## [EXTRACT TO READ]
____________
People with Purpose: 50 years and still going strong

Posted on 24 Apr 2024

By Greg Thom, journalist, Institute of Community Directors Australia

Jane Scotcher

Even as a young girl, Adelaide’s Women’s and Children’s Hospital Foundation CEO Jane Scotcher knew she was destined for a career caring for others.

What attracted you to a career in the healthcare sector?

I always wanted to be a nurse.

Maybe it was because my mum was a nurse. Maybe it was because my dad had his first heart attack when I was five, and so there were lots of hospital visits during his life.

I was just one of those people who always knew that that was going to be my career. I never actually considered anything else.

Did you ever think you would rise to the position of CEO in this area way back at the beginning?

I would never, ever have even contemplated it.

I loved clinical nursing and I loved my colleagues, patients and their families. I never saw myself in a management role, and absolutely never saw myself in an office environment.

At around 30, I was given a book called From Clinician to Manager about the challenges of making that transition from clinical work to management and the positive impact you can have on more people in a management role.

So I moved initially into clinical management, and then my career developed from there.

What key lessons have you learned along the way?

My key lessons include being honest with yourself; integrity is a very big thing for me and is definitely my guide.

Also to bring kindness and compassion into the workplace, understanding that hard conversations can take place if there is an environment of trust and respect.

Balance is also important – I may not always be great at it personally; however, I do establish my own boundaries and encourage staff to establish their own.
____________
## [ACTIVITY LIST]
a. List every question the interviewer puts to Jane Scotcher in the interview with her.
b. Continue the interview with Jane Scotcher from the point where it stops.
____________
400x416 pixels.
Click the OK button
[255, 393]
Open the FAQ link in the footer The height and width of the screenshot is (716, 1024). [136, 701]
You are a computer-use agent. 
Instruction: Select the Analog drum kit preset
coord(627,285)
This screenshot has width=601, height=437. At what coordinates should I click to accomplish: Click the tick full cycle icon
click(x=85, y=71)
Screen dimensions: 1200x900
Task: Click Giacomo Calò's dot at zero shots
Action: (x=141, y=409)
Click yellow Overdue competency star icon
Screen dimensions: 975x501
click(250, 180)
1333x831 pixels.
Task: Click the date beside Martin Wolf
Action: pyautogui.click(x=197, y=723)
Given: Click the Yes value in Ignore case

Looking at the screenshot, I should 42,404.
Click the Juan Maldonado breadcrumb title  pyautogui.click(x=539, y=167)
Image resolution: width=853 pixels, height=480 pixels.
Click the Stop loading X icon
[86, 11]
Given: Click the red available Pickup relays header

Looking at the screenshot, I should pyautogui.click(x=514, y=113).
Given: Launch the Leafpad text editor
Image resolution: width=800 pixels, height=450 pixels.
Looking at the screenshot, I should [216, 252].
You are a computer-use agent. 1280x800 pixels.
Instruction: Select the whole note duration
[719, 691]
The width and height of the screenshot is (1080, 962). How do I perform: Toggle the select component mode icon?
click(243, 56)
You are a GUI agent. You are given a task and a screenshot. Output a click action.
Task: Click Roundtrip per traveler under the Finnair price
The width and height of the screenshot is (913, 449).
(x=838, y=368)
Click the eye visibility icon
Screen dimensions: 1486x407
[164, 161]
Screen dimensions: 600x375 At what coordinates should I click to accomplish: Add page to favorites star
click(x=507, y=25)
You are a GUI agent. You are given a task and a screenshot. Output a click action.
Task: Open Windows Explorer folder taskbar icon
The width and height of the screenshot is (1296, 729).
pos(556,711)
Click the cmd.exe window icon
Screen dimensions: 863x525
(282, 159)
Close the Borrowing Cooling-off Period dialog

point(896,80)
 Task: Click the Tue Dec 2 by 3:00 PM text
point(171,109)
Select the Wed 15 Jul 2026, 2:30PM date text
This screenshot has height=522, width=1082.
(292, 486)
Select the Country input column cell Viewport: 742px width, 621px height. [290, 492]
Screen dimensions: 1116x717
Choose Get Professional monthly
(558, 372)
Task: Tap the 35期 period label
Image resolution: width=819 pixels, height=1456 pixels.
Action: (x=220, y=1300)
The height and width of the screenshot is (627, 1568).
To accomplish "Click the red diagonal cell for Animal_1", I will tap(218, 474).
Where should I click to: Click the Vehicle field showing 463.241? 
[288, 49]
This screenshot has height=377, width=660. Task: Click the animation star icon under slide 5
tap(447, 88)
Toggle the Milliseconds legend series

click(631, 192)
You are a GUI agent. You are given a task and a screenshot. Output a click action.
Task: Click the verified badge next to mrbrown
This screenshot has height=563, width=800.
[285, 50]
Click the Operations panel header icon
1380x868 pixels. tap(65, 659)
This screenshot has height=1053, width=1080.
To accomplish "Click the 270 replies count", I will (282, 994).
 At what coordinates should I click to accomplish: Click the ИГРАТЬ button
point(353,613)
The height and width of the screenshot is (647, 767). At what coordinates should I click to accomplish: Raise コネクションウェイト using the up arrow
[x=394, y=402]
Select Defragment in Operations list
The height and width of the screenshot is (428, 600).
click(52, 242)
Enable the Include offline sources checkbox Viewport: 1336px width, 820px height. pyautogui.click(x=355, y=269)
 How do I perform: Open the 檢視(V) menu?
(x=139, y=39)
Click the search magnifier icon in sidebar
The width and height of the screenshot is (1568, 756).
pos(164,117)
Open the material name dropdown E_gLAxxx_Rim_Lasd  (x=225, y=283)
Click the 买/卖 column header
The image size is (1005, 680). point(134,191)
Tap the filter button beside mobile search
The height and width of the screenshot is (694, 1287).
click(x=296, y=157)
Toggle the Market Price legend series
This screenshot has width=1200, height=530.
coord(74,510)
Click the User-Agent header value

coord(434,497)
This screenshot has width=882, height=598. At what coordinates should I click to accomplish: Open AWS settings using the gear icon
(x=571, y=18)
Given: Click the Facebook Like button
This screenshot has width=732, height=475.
____________
## [RESPONSE LIST]
a.
- What attracted you to a career in the healthcare sector?
- Did you ever think you would rise to the position of CEO in this area way back at the beginning?
- What key lessons have you learned along the way?

b.
I’m also a values-driven leader and strive to create a positive culture within our workplace. In a happy, supportive working environment, you achieve better results from the people you work with.

I think that as a CEO, you need to build a strong team around you. You don't have to be the expert in all areas, but you must be a leader, to share the vision, build the strategy and give the support which enables people to be their best.

Cheque Presentation 1 24
"My key lessons include being honest with yourself; integrity is a very big thing for me and is definitely my guide."

What is the most satisfying part of your job as CEO of the Women's & Children's Hospital Foundation?

This is my 50th year in the healthcare industry.

Most people work for four decades, and this is my fifth – imagine that!

I've had a career in the public, private and not-for-profit sectors, and the privilege of this job as CEO of the Women’s & Children’s Hospital Foundation (WCHF) is that it's very diverse.

You meet so many people from all sectors of the community and it’s all about people for me; it's about building relationships.

Like the Women’s and Children’s Health Network, the WCH Foundation has grown to have an impact statewide, partnering to create healthier futures for women, children and their families.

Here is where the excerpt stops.